## Assignment
Update the Baltic Sea article by writing out everything from "Instead, Russia has" down to "over long-term sustainability.", with "interconnected" replaced by "linked".
=== Document segment ===
EU member states are gambling "with much worse odds than Russian Roulette" by continuing to set fishing quotas that risk stock collapse.

(CN) — While NATO debates shooting down Russian planes that keep buzzing into airspace over the Baltic Sea, a quieter crisis is unfolding beneath the waves: The sea itself is dying.

Europe’s top environment officials gathered in Stockholm on Tuesday pleading for attention to an environmental catastrophe overshadowed by the security emergency. The Baltic now has a dead zone bigger than Ireland, fish populations are collapsing and the water is increasingly polluted and warm.

The Baltic faces a perfect storm of problems. Farm runoff chokes the water with nutrients, creating massive oxygen-starved zones where nothing can live. Decades of overfishing have crashed major fish species. Climate change is making everything worse. The EU has programs to address each piece — fishing quotas, agricultural pollution limits, climate targets — but implementation has failed across the board.

Sweden’s environment minister, Romina Pourmokhtari, put it bluntly: “With recent lawless and reckless behavior by Russia, it is more urgent than ever that we have a resilient ecosystem, a resilient healthy sea and healthy fish for our food security.”

In September, Russian forces violated airspace across NATO’s eastern flank — jets over Estonia, drones over Poland and Romania, and mysterious drone sightings that forced Copenhagen’s main airport to close. Poland shot down multiple drones in NATO’s first direct engagement since the war began.

But while Europe’s eyes are fixed on the skies, the crisis below the surface deepens. Slightly smaller than California but only about 180 feet deep on average, the Baltic Sea is essentially a shallow bowl collecting runoff from eight EU countries — including Germany, Poland, Sweden and Finland — plus Russia. What flows in, stays in.

Moscow has been systematically overfishing shared stocks. Under a formal agreement with the EU, Russia should take 9.5% of central Baltic herring catches. But since Russia’s 2014 annexation of Crimea — and especially after the 2022 invasion of Ukraine — Moscow has systematically ignored those commitments, making environmental cooperation nearly impossible.

Instead, Russia has been taking up to 40% of the central Baltic herring stock, according to estimates — fishing about 25,000 tons annually regardless of quotas.

“The environmental, economical and security challenges facing the Baltic Sea are interconnected and we need to address them together,” said Jessika Roswall, the EU’s environment commissioner.

But the real culprit is closer to home: EU member states themselves have consistently failed to implement their own environmental policies and have chosen short-term economic gains over long-term sustainability.

The numbers tell a grim story. Total catches across EU waters dropped to 3.3 million tons in 2023, continuing a yearslong slide, according to Eurostat, Europe’s statistics agency.

Key fish stocks are at or near record lows. Eastern Baltic cod is in critical condition, with populations well below what scientists consider the minimum safe level. Western Baltic herring has dropped to just 52% of that threshold.

The ministers all emphasized the same point: Europe already has plans and agreements in place to fix this. The problem is actually doing it. “We have the tools to tackle the challenges and now we need to implement them,” Roswall said.

A 2016 EU regulation requires that fishing quotas keep the probability of stocks entering the “danger zone” below 5%. In late 2023, the Council of EU member states tried to delete that safety rule. The European Parliament blocked the attempt in early 2024, but member states continue setting quotas that scientists say carry 20% or higher risk of stock collapse.
=== Data records ===
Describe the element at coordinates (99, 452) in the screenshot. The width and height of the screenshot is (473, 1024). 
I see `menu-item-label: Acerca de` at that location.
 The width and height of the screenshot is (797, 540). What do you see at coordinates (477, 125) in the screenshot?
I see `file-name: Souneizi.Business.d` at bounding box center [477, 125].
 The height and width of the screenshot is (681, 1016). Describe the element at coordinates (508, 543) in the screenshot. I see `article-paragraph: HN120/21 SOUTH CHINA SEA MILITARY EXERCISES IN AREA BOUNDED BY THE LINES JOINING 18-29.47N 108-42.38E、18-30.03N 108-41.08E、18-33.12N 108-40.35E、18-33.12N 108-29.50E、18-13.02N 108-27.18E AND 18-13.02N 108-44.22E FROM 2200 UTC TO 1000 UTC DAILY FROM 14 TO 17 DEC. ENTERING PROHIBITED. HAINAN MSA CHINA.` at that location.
===
## Result for this task
Instead, Russia has been taking up to 40% of the central Baltic herring stock, according to estimates — fishing about 25,000 tons annually regardless of quotas.

“The environmental, economical and security challenges facing the Baltic Sea are linked and we need to address them together,” said Jessika Roswall, the EU’s environment commissioner.

But the real culprit is closer to home: EU member states themselves have consistently failed to implement their own environmental policies and have chosen short-term economic gains over long-term sustainability.